Thanks for the info! That's very useful. I hadn't even realized there were different filters available, but I'm glad I got the one I need.
All the discussion lately about the Thomas Duplex made me want to get mine out of storage and check it out. It was purchased used and I never used (instead using a couple of Kodak 10x12 lights). Here's what I found.
There were 2 on each side of the lower stationary area. All had yellow tape. On each side, 1 appeared to be original and 1 clearly not. I say appeared to be original based on the quality of the tape job. All appeared to have an OC colored gel and a diffusion sheet. I took apart the 2 that I didn't think are original. They had 1 layer of the OC colored gel and one diffusion sheet and had some gaps between the gel and the edge of the glass (again supporting my "non-original" thinking).

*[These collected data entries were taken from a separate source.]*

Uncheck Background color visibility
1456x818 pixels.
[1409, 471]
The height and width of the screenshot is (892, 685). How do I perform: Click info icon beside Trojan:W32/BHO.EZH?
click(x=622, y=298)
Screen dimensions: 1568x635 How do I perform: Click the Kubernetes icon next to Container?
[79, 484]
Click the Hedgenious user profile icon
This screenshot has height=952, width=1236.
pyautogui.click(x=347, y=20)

The yellow tape on the "non-original" filters appeared to be common vinyl electrical tape. The possibly original filters had a tape that seemed more paper based (like masking tape) and had some texture to it.

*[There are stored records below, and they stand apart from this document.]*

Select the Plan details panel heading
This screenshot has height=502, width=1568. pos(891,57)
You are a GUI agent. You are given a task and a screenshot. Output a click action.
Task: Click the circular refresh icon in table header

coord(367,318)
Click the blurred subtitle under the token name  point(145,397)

I don't know why the prior owner had 2 filters on each side. I.E. whether to moderate the light or to provide additional filtration.
The filters in the moveable vanes have black tape. They appear to have an OC colored gel (or gels) in between 2 sheets of diffusion material. Much less light transmission than the filters in the stationary area. I did not take these apart.
I hope to test the light this weekend with the current filters. I built a set of filters for the moveable vanes that are just 1 layer of matte acetate (no gel). They seem to work well when left closed. Also, I plan to build up a set of filters for the stationary area using some rubylith I have and test that as well.
...One must first realize that due to the manner in which the Thomas is built - folded sheet metal that's riveted together - the gaps and seams in the safelight housing itself are a likely source for the unintentional escape of unfiltered sodium light; one must also realize that even a small amount of this light can be problematic because of the sheer intensity of the lamp. With that in mind, my advice is very simple: tape over every seam on the housing right out of the gate and thus negate the possibility of errant light escaping. A cleaner solution would be to take the housing apart and install some light-blocking foam or baffling of some sort wherever it's needed (which is almost everywhere) or to caulk over the seams with black silicone, but an effective on-the-cheap fix is any sort of opaque black tape. In addition to all of the seams on the housing, the interior corners of the lower filter "trays" - and if you have one of these lights you know exactly what I'm talking about - need to be taped/blocked, and the lower filters themselves won't be hurt by being taped into place, either. I'll restate it again for emphasis: TAPE OVER EVERY SEAM OR GAP...
...I hope to test the light this weekend with the current filters. I built a set of filters for the moveable vanes that are just 1 layer of matte acetate (no gel). They seem to work well when left closed. Also, I plan to build up a set of filters for the stationary area using some rubylith I have and test that as well.